An underground irrigation technology has helped 100 farmers in Tunisia to continue farming in times of droughts.  Dubbed the Buried Diffuser, the technology utilizes 2 times less irrigation water than drip irrigation, while raising yields 3 to 5 times more; and ensuring water is not lost through evaporation.

Developed by Chahbani Technologies of Tunisia, the buried diffuser technology comes in three forms for use in irrigating trees, vegetables, and container plants. In Tunisia, Algeria, Morocco, Qatar, United Arab Emirates, Greece, California, and France, it’s being used to irrigate trees like olive, date palm, fig citrus, pistachio, almond, peach, and grape, plus vegetables, according to the buried diffuser innovator, and founder of Chahbani Technologies, Dr Bellachheb Chahbani.

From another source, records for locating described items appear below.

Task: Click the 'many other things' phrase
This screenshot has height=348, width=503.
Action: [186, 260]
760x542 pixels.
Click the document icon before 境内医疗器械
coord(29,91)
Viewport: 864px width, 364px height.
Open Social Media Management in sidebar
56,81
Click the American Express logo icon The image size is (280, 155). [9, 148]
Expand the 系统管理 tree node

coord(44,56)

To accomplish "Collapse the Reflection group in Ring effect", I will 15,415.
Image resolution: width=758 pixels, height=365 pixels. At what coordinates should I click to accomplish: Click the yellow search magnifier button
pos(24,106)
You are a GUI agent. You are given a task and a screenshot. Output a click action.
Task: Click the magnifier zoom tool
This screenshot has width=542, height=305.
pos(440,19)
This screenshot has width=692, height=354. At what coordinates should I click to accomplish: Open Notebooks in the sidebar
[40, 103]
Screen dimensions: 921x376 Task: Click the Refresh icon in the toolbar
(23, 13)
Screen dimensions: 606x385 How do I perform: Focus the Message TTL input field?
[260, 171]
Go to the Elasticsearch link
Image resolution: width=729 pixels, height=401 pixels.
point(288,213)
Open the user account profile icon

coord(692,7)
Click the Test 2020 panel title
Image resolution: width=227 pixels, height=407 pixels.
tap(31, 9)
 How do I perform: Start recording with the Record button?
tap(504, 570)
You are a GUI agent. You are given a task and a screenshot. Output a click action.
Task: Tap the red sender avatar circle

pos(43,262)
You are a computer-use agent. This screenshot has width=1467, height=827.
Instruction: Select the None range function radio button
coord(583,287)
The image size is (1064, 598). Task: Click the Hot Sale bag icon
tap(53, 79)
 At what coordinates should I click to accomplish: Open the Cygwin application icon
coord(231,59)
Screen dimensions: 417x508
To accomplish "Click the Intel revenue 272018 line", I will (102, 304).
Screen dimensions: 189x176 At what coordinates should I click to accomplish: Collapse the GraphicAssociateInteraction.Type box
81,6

The buried diffuser typically consists of a 6 millimeter diameter flexible tube connected to a 16 to 20 millimeter diameter polyethylene high-density (PEHD) pipe, connected to the diffusing material, at the bottom. The whole buried diffuser set up is then buried in holes below the topographic soil surface, next to the roots of trees and plants, needing irrigation. Only the distribution water pipe that connects to the main reservoir and the flexible tube is visible on the ground.

For trees when buried, its positioned 50 to 70 centimeters from the tree axis, while for shrubs, and medicinal or ornamental herbs its installed 20 centimeters away from the plant axis. Size dictates the purpose of each buried diffuser, those for irrigating trees, herbs, and plants have different sizes.  For herbs, and medicinal and ornamental shrubs, diffusers are placed in holes 20 to 40 centimeters deep, while for trees they are typically placed 50 to 60 centimeters into the soil.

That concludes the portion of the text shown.